Bizim sevgili dostumuz, mama isterken ya da artık gözlerini açamayacak boyutta uykusunun olmadığı çoğu durumda, dokunulduğunda genelde karşılığını pençe ve ısırıkla veriyor. Aylarca bunu yapsa da gün geliyor, yıllardır sizinleymiş gibi kafasını elinize sürttürüyor ki bunun tipik kedi davranışı ve “Benimsin” uyarısı olduğunu öğrendik, sanmayın yani sevdirmek için yapıyor ehehe. Mırlaya mırlaya ayağınızı yastık ya da yaslanıp yalanma istasyonu olarak kullanıp ardından uykuya daldığı, yine mırlayarak çenesini kaşıttığı çok nadir an oluyor ki bu birkaç an bile o canlıyla onca zorluğa göğüs germenize değiyor.

 

Zorluk mu Dedin?

 

Göreceli bir kavram elbet. Her işte olduğu kadar zordur bu tarafın da meseleleri, benim gibi miskin bir adamsanız. Tabii kedi kısmı dinler mi sizin miskinliğinizi? Zira artık onunlasınız. Onunsunuz mu demeliydim?

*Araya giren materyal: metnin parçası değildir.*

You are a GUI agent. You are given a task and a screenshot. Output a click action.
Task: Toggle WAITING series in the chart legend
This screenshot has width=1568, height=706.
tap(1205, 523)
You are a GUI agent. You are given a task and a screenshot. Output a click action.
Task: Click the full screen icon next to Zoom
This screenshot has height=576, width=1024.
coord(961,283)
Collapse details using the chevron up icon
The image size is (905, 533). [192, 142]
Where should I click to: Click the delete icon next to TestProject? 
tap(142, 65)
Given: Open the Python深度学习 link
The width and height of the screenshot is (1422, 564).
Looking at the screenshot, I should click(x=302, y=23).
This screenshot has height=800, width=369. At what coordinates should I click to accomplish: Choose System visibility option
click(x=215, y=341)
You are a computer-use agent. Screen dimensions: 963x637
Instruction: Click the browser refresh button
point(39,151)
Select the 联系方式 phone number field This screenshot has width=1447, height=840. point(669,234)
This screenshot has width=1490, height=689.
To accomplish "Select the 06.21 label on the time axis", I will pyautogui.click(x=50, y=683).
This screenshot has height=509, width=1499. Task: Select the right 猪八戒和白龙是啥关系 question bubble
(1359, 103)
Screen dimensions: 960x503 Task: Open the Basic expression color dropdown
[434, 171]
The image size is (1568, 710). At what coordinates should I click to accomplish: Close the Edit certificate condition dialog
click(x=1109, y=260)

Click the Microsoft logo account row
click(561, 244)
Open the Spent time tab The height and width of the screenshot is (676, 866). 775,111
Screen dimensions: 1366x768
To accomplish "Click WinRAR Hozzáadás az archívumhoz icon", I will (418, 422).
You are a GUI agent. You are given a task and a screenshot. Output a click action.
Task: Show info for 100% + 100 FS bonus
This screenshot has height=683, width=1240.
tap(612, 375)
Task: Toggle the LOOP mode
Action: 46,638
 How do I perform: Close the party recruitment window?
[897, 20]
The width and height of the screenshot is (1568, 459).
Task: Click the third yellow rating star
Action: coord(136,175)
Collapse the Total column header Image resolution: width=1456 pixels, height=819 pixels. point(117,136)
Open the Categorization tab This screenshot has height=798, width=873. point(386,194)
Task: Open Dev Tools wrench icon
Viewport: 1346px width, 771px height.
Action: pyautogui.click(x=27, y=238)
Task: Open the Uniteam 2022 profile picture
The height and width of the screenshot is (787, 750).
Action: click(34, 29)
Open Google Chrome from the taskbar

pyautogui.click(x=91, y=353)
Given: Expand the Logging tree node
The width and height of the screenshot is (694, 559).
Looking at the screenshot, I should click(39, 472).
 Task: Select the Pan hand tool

Taktığımız üç tasmadan ikisini sokakta ihtiyaç sahiplerine bağışladı, bir tanesini esneterek sol ön ayağının koltuk altına kol alçısı askısı misali genişletip yerleştirmeyi başarmış, makasla keserek çıkardık eve gelende. Sokağa gittiği için olası bir yerlere takılması halinde, çantaların bazı bölgelerindeki ayarlanabilir bağlayıcıların iki ucunun birbirine geçmesine benzer yapılandırılan çıkabilir tasmalar tercih ettik ki sakatlanmasına neden olmayalım. Karakteri açısıyla her kedi gibi kendi istediğini yapan ve davranış değişiklikleri dışında öğrenme olanağı bildiğim kadarıyla bulunmayan bir canlı, “İstemediği halde üzerinde tasma tutmak ne mümkün” deyip bir süre uygun tasma arayışımızı durdurduk. Eşimin ucunda uzun bir ip ve devamında boynuna gelen bir parçadan oluşan tasmayla birlikte yürüme hayalini, oyunlar sırasında da giriştiği bordo bereli kimliğine geçerek attığı taklalar ve akrobatik hareketlerle bir anda çıkarıvererek sona erdirdi. İşte bunların hepsini yetişkin bir kedi olmasına bağlıyorum, pek de yeterli olmayan kedi davranış bilgilerime dayanarak.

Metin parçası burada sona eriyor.